How Tralokinumab Differs From Topical Retinoids

Some patients researching skin treatments encounter both biologics like tralokinumab and topical retinoids such as tretinoin (Retin-A), adapalene (Differin), tazarotene (Tazorac), or trifarotene (Aklief). These treat entirely different conditions through unrelated mechanisms.

Topical retinoids are vitamin A derivatives that normalize keratinocyte differentiation and are primarily prescribed for acne vulgaris and photoaging 10. Tretinoin remains the gold standard for photoaging, with over 35 years of clinical evidence supporting its efficacy in reducing fine wrinkles and hyperpigmentation. Adapalene, now available over the counter at 0.1%, is the most tolerable retinoid option for acne-prone skin. Tazarotene is the most potent topical retinoid for both acne and psoriasis. Trifarotene (Aklief) is the newest, with selective RAR-gamma activity that allows treatment of truncal acne 11.

Tralokinumab would never replace a retinoid, and vice versa. Patients with atopic dermatitis should generally avoid retinoids on actively inflamed skin, as the irritation they cause can worsen dermatitis flares. A patient using tralokinumab for eczema might separately use a retinoid on non-affected facial skin for acne or anti-aging purposes, but this requires coordination with a dermatologist to manage irritation thresholds.

Cost, Insurance Coverage, and Patient Support

Tralokinumab's wholesale acquisition cost is approximately $3,250 per month for the maintenance regimen 3. Most commercial insurers cover it with prior authorization, though step therapy requirements are common. Many plans require documented failure of at least one systemic immunosuppressant or dupilumab before approving tralokinumab.
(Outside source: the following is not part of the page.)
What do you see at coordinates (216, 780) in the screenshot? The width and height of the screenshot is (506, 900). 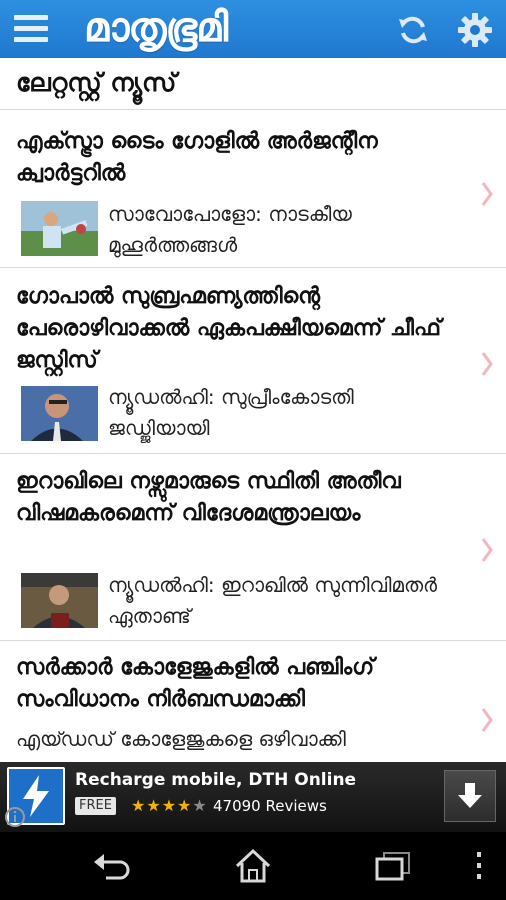 I see `ad-title: Recharge mobile, DTH Online` at bounding box center [216, 780].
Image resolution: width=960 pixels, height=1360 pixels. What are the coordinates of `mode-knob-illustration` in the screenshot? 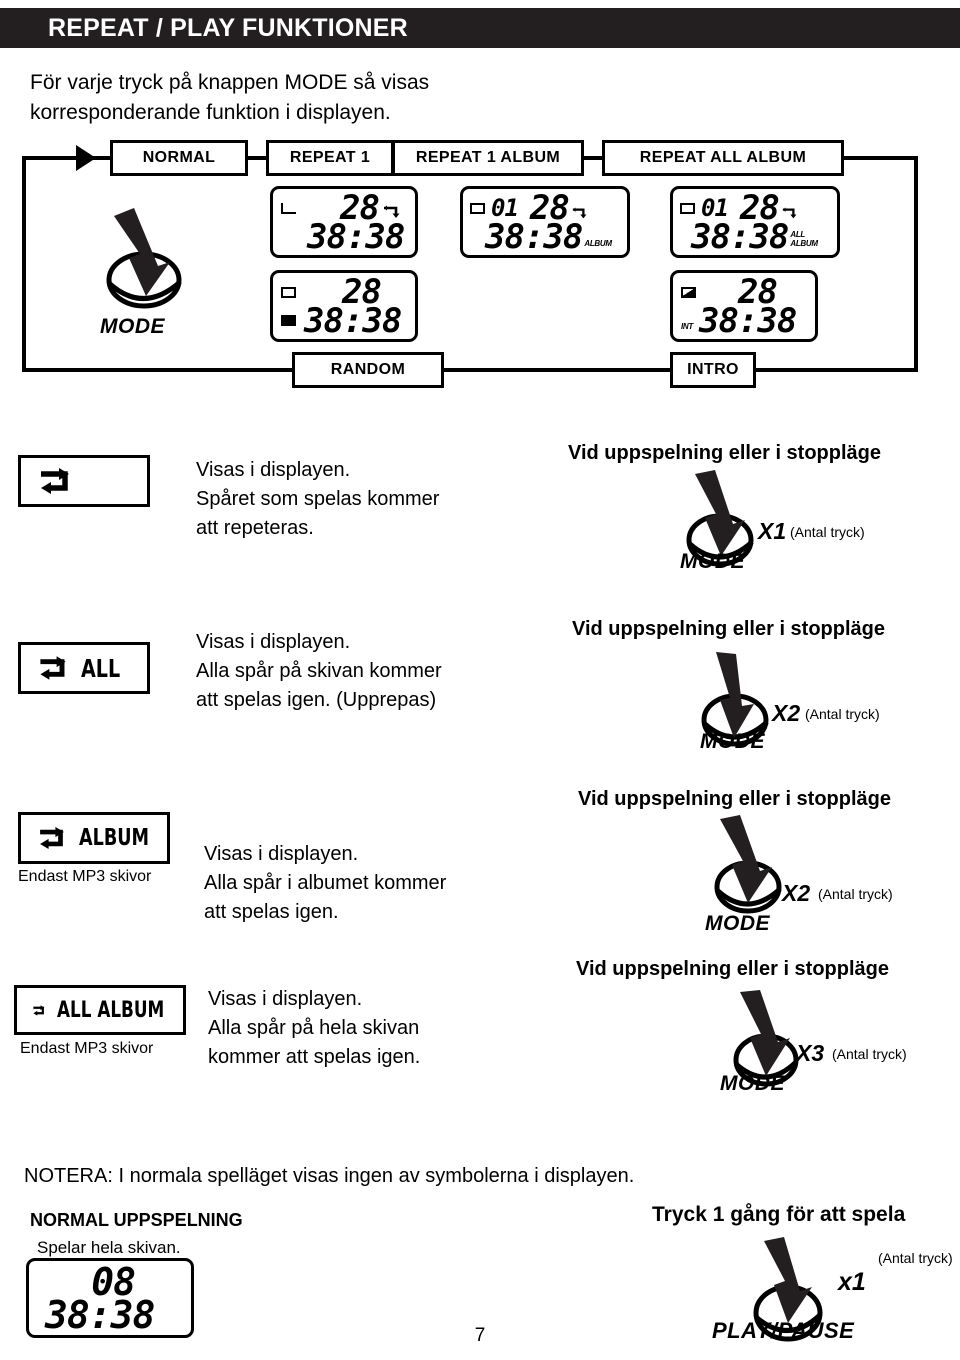 It's located at (151, 257).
The manufacturer offers a copay assistance program that can reduce out-of-pocket costs to as low as $0 per month for eligible commercially insured patients. Patients with Medicare or Medicaid are not eligible for the copay program but may access the drug through specialty pharmacy benefit managers or patient assistance foundations.
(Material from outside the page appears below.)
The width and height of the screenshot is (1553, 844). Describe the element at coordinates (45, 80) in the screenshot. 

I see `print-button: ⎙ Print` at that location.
Prior authorization typically requires documentation of disease severity (IGA score of 3 or 4, or BSA involvement above 10%), failure of topical therapies, and for some plans, failure of at least one prior biologic. The approval process usually takes 5 to 15 business days, though peer-to-peer reviews can extend timelines.

Who Is a Candidate for Tralokinumab?

Adults with moderate-to-severe atopic dermatitis who have not responded adequately to topical corticosteroids and calcineurin inhibitors are potential candidates. The drug is not approved for children, though pediatric trials are ongoing.
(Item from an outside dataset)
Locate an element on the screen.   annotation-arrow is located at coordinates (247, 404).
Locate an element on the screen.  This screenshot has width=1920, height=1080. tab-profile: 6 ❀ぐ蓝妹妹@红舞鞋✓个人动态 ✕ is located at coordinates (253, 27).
Good candidates typically present with widespread disease (BSA above 10%), significant itch that disrupts sleep or daily activities, and a history of topical treatment failure. Patients who prefer a targeted mechanism that does not suppress IL-4 signaling may favor tralokinumab over dupilumab, particularly if they have concerns about conjunctivitis risk or have experienced IL-4-related side effects on dupilumab.

Tralokinumab is not appropriate for acute skin infections, isolated contact dermatitis, or mild eczema manageable with emollients and low-potency steroids. Before prescribing, clinicians should confirm the atopic dermatitis diagnosis and rule out mimickers such as cutaneous T-cell lymphoma, allergic contact dermatitis, or scabies.

Patients initiating tralokinumab should expect to evaluate efficacy at 16 weeks, consistent with the primary endpoint timeline used in the ECZTRA trials 4. If IGA has not improved by at least one grade and EASI has not decreased by 50% or more at that time point, reassessment of the treatment plan is warranted.